I’m here to ensure our nation’s answer is yes – we will do what is necessary and seize this opportunity to deliver a clean economy that will improve people’s lives. We absolutely must not fail to act. Glasgow must be the kickoff of a decisive decade of climate ambition and innovation to preserve our shared future.
Parties to the Convention were expected to announce new or updated 2030 emissions reduction targets that align with carbon neutrality by the middle of the century ahead of the talks. These steps are needed to limit global warming to 1.5 degrees Celsius, compared to pre-industrial levels, or up the risk of irreversible changes. To get there, countries will need to hasten the phase-out of coal, cut back deforestation, speed the shift to electric vehicles, and encourage investment in clean energy.
Here, the U.S. is back to being in a position to lead by example. In April 2021, President Biden announced our Nationally Determined Commitment (NDC) will target reducing emissions by 50-52 percent by 2030 compared to 2005 levels, consistent with achieving net-zero greenhouse gas emissions by no later than 2050.
A strong showing in Glasgow will convey Congress’s role and commitment to deliver this bold agenda: The combined impact of both the Infrastructure Investment and Jobs Act and the Build Back Better Act framework — the single largest economy-wide climate investment across the building, transportation, industry, electricity, agriculture, and other sectors — will put domestic emissions on a course to meet our climate targets. When you add administrative actions by federal agencies and states like Maryland, our 50-plus percent target by 2030 becomes even more attainable.
A half-degree difference may not sound like much, but every bit of warming matters when the stakes quite literally couldn’t be higher. The Northeast has experienced some of the highest rates of sea level rise and ocean warming in the United States, and these exceptional increases relative to other regions are projected to continue through the end of the century. From 2010 to 2020, Maryland experienced 31 extreme weather events, totaling up to $10 billion in damages. Last week, I met with local leaders to learn about how “Team Maryland” in Congress can continue to help communities address climate change impacts.

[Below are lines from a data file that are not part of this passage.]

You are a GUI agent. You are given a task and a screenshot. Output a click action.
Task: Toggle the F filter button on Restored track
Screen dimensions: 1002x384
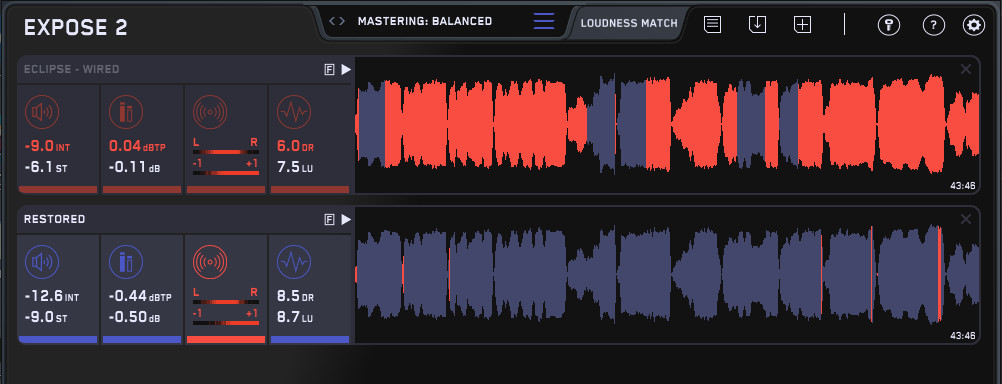click(329, 219)

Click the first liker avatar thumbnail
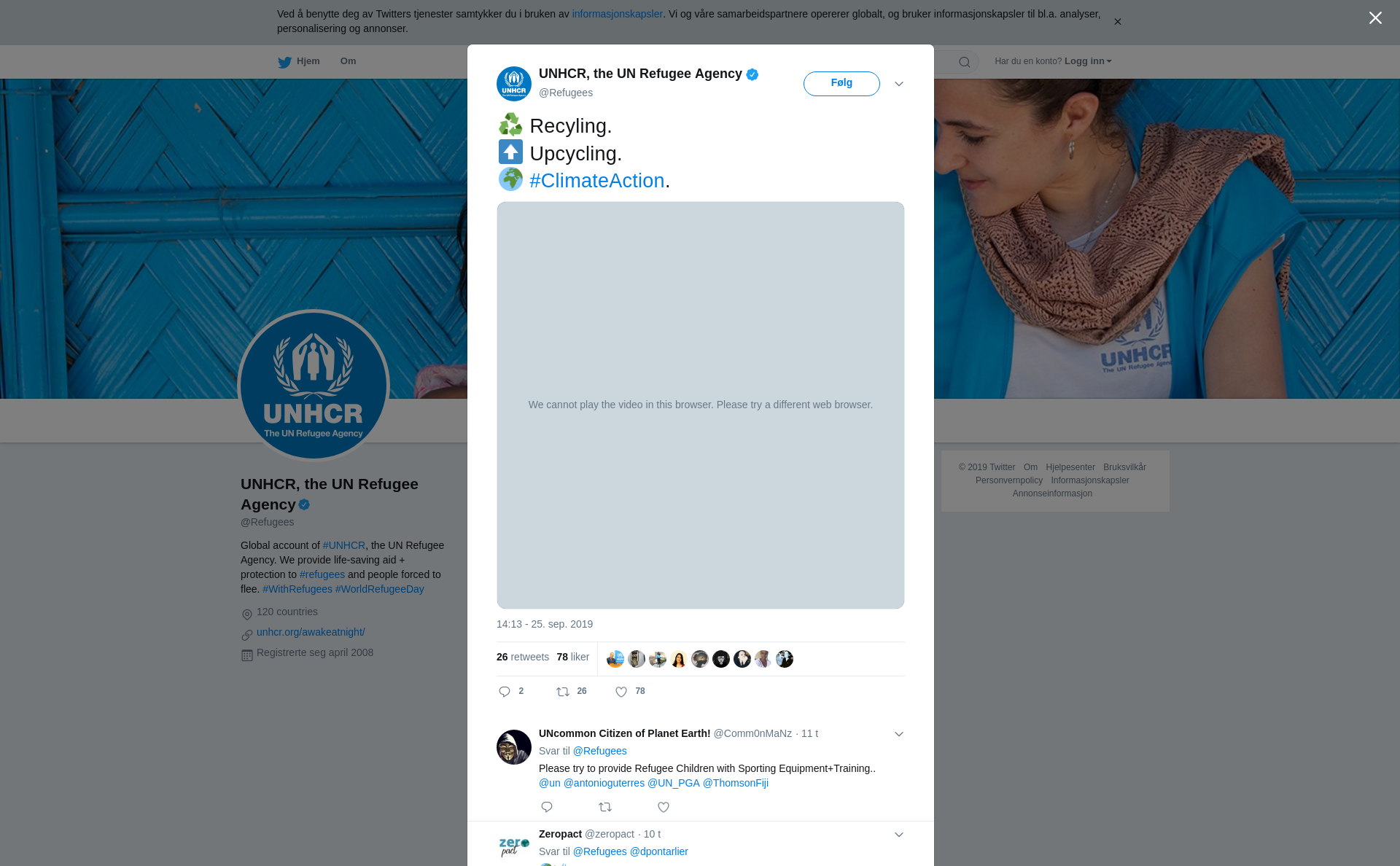click(x=615, y=659)

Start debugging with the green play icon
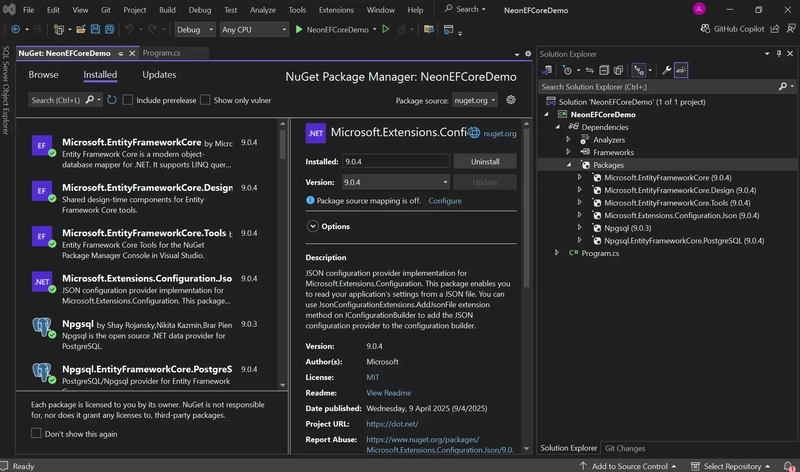point(299,30)
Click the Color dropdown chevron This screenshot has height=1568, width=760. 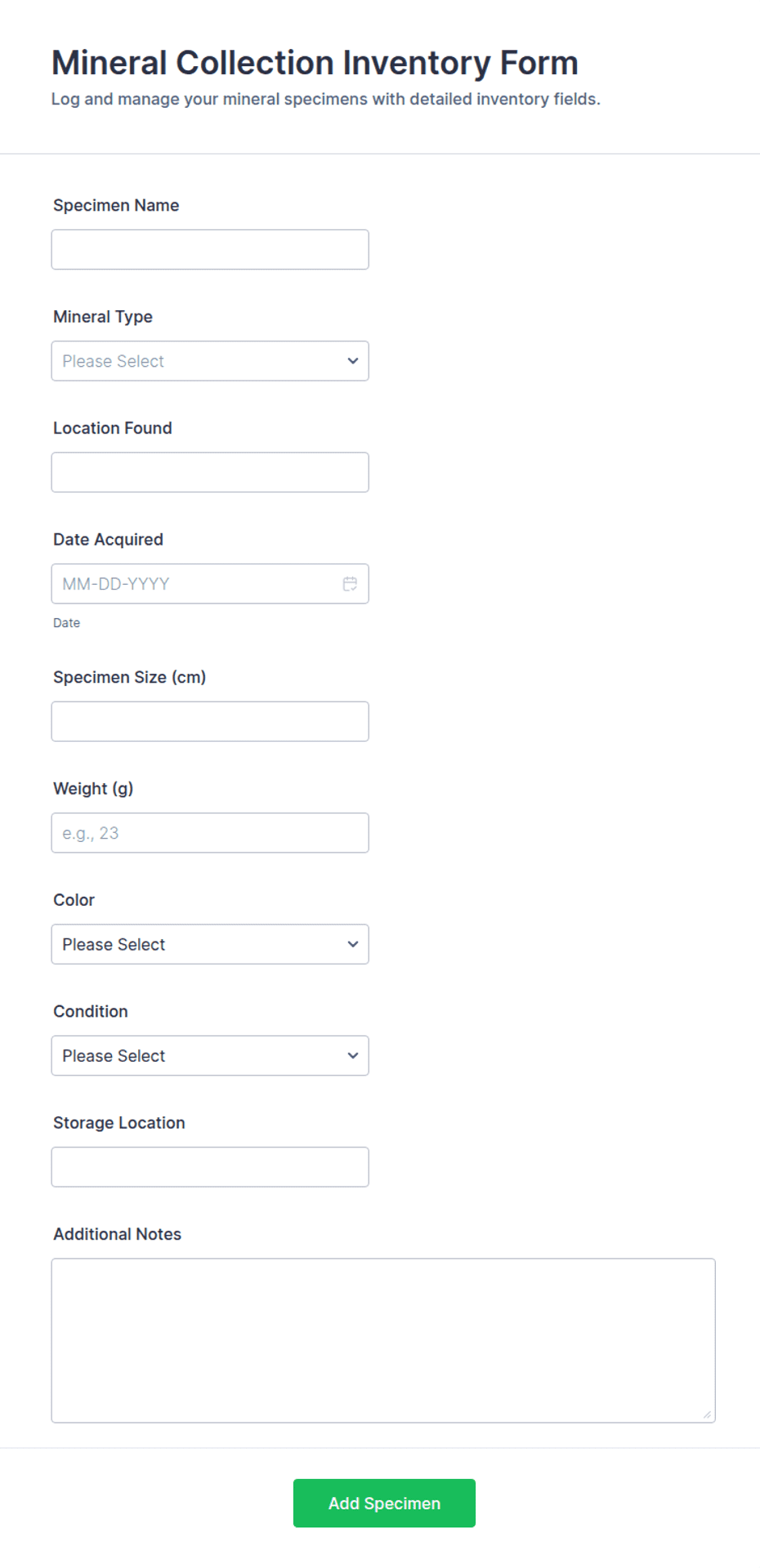pyautogui.click(x=353, y=944)
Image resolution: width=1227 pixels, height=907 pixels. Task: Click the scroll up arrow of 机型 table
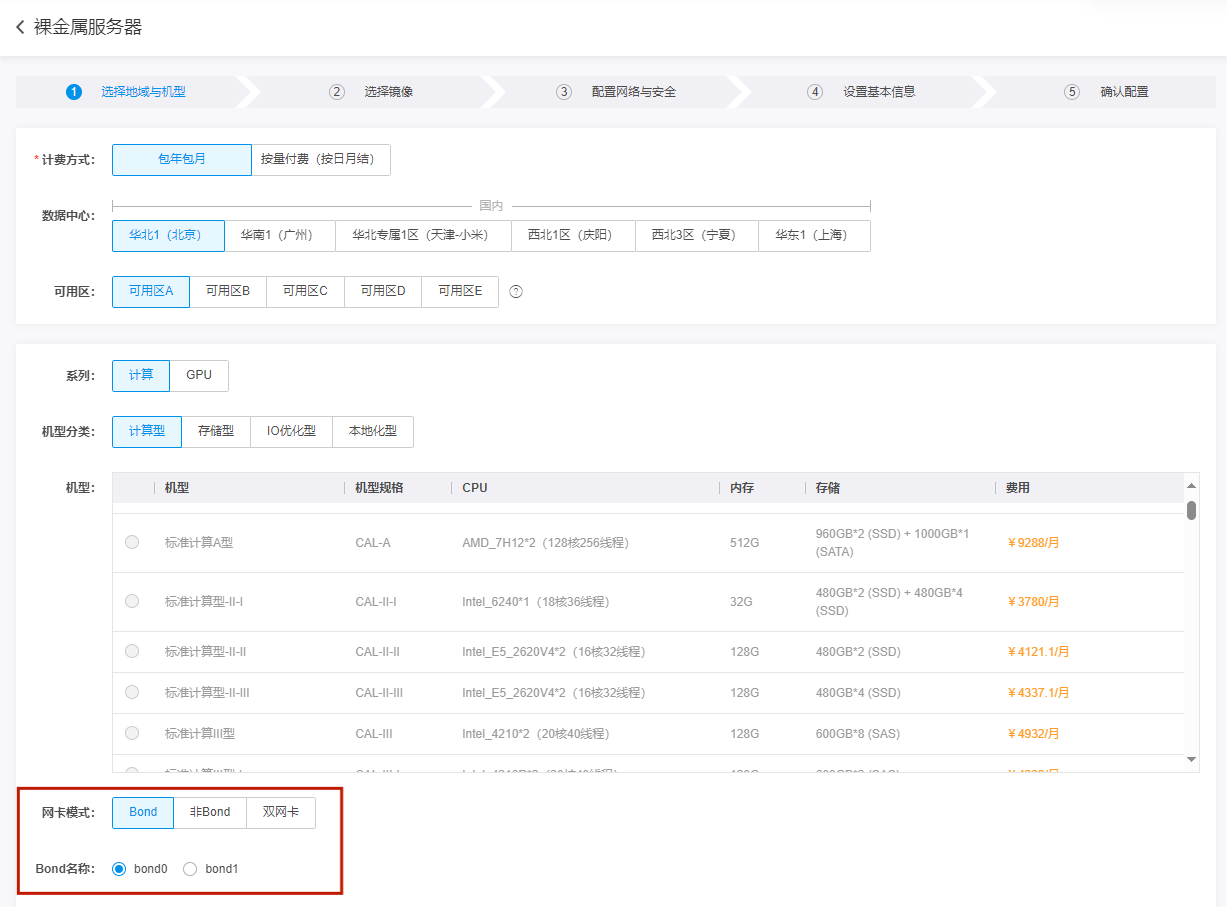click(1191, 486)
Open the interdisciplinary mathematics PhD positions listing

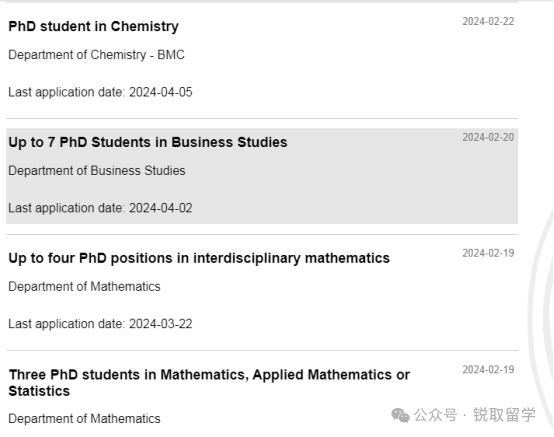point(199,259)
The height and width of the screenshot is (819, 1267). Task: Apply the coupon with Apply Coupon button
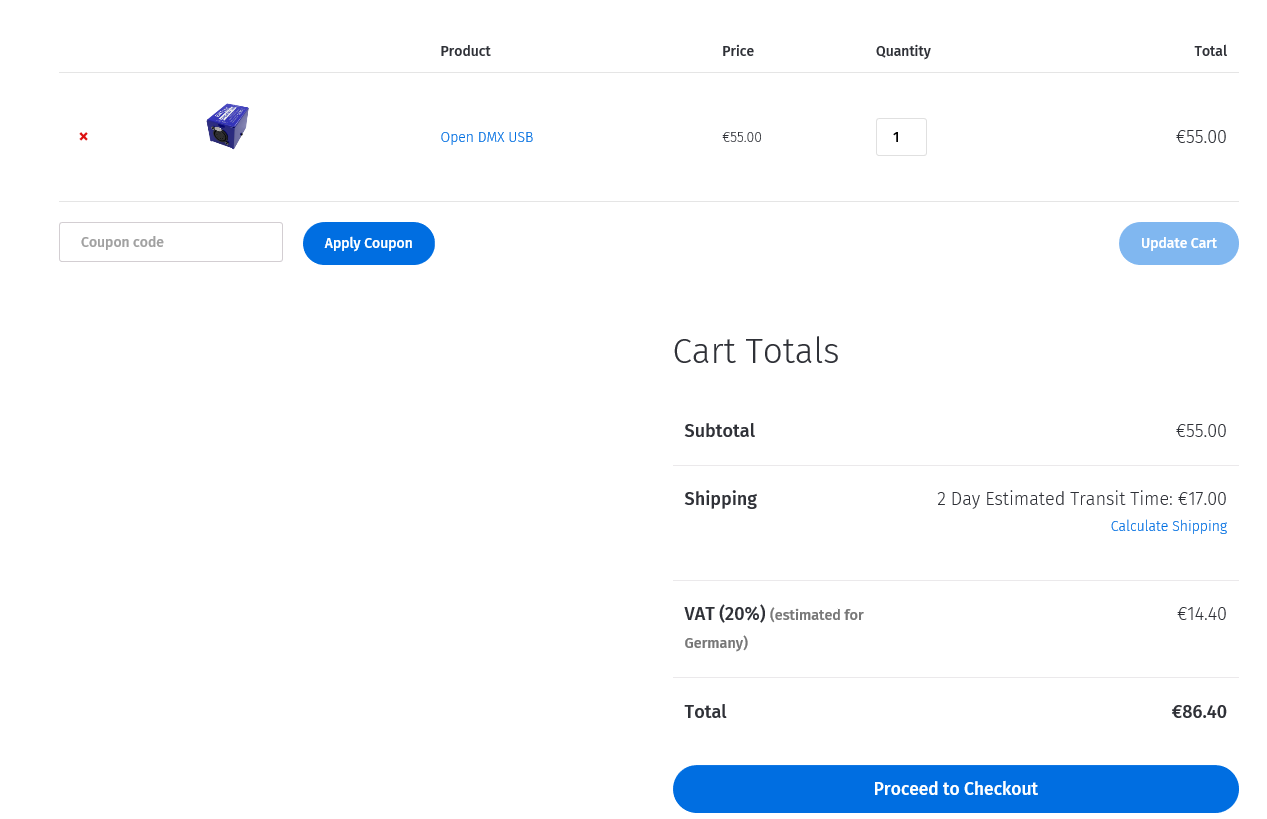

Adaptation to the devastating effects of climate change that are already here will be a key theme of the conference, even as we work to “keep 1.5o alive.” Countries will need to protect and restore ecosystems and build resilient infrastructure to protect communities and natural habitats. The Build Back Better Act directs historic levels of federal funding, grants, and technical assistance to states, Tribes, nonprofits, local governments, and academic institutions for projects that conserve, restore, and protect coastal habitats, forests, and soils. The Infrastructure Investment and Jobs Act even dedicates funding to the U.S. Environmental Protection Agency Chesapeake Bay Program, in recognition of watershed’s critical role in resiliency.
The dual purpose of the climate provisions in the legislation — avoiding greenhouse gas emissions and increasing the resiliency of infrastructure to withstand adverse impacts — in a way that favors domestic industries, creates good union jobs, and advances environmental justice, make enactment both necessary and an opportunity.
To deliver on these two objectives, we must make good on our promise to mobilize climate finance, another hot topic to watch at COP26. In 2009, Parties with more resources committed to collectively unlock $100 billion per year from public and private sources between 2020 and 2025 to help those that are less resourced and more vulnerable cut their emissions and adapt to climate impacts. A report by Germany and Canada and commissioned by the U.K. (host of COP26) found that developed countries are not set to meet the climate finance target until 2023 — three years late. At the U.N. General Assembly in September, President Biden announced that he will work with Congress to quadruple our climate finance support for developing countries by 2024, including a significant increase in support for adaptation efforts.
So let this be the moment that we answer history’s call.